# Short task:
Give the lines again from the start through the line with "Looking at the screenshot, I should [63, 150].", both included, swapping "section" for "area" and leaving everything else unchanged.

::: Records supplied :::

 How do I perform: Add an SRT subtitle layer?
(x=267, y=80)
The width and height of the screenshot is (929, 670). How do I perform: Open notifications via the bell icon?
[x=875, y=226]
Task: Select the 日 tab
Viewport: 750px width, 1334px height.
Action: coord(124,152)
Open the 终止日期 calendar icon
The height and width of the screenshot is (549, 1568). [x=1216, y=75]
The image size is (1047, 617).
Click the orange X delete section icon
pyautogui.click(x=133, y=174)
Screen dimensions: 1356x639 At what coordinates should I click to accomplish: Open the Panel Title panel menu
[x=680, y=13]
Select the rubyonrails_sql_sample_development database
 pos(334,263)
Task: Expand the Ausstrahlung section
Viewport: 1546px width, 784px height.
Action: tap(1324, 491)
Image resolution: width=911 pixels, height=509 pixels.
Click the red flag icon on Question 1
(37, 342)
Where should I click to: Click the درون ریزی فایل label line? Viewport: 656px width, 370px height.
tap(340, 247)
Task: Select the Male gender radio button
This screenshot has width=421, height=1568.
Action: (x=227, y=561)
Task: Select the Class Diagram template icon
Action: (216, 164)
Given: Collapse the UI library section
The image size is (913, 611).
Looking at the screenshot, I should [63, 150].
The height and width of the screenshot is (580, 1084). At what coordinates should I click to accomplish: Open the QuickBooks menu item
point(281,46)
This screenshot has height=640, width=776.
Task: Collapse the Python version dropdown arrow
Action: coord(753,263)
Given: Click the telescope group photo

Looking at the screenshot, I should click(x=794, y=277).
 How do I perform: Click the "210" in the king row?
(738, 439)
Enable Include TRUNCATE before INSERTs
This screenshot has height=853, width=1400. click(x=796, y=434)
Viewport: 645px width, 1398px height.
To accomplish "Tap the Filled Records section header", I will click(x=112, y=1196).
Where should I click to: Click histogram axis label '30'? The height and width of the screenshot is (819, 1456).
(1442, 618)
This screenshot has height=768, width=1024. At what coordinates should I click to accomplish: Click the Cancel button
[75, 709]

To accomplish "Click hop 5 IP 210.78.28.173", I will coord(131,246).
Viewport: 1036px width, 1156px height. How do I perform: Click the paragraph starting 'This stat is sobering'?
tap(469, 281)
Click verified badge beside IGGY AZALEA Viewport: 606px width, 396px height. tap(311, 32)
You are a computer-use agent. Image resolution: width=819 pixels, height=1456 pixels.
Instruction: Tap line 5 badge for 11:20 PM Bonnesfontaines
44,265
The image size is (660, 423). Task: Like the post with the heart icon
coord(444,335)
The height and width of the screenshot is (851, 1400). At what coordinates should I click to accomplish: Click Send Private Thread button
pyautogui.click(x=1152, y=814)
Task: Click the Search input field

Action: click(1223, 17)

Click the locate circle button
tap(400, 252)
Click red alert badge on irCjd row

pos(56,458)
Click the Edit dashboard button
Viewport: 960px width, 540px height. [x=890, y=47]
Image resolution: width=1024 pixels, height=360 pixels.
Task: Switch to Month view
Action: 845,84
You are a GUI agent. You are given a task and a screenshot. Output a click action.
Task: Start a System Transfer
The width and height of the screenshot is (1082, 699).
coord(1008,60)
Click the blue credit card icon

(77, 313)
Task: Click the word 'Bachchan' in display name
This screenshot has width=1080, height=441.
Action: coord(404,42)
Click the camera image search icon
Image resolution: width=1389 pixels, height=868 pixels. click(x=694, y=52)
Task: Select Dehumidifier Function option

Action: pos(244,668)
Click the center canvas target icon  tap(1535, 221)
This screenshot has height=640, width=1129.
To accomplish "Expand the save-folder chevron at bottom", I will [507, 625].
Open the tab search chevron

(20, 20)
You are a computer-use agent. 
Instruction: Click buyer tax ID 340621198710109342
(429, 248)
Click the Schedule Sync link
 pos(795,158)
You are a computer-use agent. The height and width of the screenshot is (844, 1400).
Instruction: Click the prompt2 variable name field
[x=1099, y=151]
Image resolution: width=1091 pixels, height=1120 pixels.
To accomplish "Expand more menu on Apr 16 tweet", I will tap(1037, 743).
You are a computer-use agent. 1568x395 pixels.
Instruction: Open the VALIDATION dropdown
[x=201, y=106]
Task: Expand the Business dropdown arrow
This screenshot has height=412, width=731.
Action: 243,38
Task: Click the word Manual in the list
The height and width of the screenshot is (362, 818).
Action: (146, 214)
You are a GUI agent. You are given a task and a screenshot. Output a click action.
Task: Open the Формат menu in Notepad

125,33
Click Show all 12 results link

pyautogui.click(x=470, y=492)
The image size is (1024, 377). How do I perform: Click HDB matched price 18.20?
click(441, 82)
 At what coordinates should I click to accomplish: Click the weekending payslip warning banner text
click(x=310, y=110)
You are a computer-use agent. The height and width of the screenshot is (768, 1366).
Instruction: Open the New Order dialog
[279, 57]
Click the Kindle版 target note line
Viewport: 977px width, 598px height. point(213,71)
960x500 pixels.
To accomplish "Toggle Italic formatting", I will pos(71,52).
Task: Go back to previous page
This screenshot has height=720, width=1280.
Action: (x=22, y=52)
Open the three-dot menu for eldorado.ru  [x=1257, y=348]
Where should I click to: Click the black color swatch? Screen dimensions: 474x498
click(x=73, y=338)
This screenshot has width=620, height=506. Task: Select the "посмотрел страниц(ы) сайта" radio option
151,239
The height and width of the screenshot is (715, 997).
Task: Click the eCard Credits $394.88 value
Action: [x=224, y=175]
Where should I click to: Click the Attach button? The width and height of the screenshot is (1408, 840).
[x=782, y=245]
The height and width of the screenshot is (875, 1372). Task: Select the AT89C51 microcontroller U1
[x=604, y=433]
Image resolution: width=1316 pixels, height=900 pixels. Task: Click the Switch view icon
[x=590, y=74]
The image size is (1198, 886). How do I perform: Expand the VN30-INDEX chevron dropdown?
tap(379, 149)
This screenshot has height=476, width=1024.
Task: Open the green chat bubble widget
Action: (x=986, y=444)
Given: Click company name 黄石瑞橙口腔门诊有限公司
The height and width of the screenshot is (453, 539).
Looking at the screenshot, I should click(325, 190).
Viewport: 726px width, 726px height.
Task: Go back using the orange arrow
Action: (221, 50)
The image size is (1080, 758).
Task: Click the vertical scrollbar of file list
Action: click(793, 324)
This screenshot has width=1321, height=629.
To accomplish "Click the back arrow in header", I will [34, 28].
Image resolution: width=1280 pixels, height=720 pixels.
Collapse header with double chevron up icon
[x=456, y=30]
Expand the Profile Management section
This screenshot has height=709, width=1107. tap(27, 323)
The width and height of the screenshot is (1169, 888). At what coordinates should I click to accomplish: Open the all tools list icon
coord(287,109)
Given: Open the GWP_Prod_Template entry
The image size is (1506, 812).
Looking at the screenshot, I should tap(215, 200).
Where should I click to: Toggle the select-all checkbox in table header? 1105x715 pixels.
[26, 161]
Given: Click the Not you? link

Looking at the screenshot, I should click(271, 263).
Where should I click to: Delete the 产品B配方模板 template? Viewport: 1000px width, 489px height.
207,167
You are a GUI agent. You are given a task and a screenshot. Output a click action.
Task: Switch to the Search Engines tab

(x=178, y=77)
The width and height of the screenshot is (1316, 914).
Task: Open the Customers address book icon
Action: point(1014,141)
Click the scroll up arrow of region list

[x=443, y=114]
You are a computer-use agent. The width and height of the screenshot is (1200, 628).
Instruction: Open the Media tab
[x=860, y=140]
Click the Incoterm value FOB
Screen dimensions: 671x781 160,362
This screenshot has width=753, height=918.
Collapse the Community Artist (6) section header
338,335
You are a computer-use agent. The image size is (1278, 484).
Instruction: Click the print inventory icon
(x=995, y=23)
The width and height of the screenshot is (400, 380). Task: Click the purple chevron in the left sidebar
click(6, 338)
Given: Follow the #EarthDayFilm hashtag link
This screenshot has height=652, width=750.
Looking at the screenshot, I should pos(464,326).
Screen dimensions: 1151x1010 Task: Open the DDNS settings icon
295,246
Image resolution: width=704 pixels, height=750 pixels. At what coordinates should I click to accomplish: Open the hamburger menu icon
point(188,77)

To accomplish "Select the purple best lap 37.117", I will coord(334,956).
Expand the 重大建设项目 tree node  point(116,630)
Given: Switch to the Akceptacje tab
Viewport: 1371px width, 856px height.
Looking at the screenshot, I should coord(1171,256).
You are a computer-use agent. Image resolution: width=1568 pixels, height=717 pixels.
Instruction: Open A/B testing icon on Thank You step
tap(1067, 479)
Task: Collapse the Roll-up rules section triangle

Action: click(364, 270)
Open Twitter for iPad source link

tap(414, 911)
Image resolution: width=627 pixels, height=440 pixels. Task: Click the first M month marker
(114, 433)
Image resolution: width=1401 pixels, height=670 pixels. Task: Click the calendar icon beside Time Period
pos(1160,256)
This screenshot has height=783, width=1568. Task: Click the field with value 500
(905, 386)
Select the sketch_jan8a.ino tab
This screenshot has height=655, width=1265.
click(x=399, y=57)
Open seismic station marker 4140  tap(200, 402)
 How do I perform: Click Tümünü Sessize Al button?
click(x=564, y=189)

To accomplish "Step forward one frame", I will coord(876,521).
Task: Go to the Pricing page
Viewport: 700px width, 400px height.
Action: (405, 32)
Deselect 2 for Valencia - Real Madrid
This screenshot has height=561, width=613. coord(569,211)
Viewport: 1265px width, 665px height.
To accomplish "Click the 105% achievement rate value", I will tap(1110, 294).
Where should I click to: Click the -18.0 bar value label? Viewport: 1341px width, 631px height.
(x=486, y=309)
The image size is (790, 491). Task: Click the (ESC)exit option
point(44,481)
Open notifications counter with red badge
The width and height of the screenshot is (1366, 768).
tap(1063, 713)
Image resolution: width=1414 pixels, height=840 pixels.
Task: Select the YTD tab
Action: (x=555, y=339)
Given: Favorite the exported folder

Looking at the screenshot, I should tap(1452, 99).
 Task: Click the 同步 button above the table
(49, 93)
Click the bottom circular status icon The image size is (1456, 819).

:::

# Final answer:
 How do I perform: Add an SRT subtitle layer?
(x=267, y=80)
The width and height of the screenshot is (929, 670). How do I perform: Open notifications via the bell icon?
[x=875, y=226]
Task: Select the 日 tab
Viewport: 750px width, 1334px height.
Action: coord(124,152)
Open the 终止日期 calendar icon
The height and width of the screenshot is (549, 1568). [x=1216, y=75]
The image size is (1047, 617).
Click the orange X delete area icon
pyautogui.click(x=133, y=174)
Screen dimensions: 1356x639 At what coordinates should I click to accomplish: Open the Panel Title panel menu
[x=680, y=13]
Select the rubyonrails_sql_sample_development database
 pos(334,263)
Task: Expand the Ausstrahlung area
Viewport: 1546px width, 784px height.
Action: tap(1324, 491)
Image resolution: width=911 pixels, height=509 pixels.
Click the red flag icon on Question 1
(37, 342)
Where should I click to: Click the درون ریزی فایل label line? Viewport: 656px width, 370px height.
tap(340, 247)
Task: Select the Male gender radio button
This screenshot has width=421, height=1568.
Action: (x=227, y=561)
Task: Select the Class Diagram template icon
Action: (216, 164)
Given: Collapse the UI library area
The image size is (913, 611).
Looking at the screenshot, I should [63, 150].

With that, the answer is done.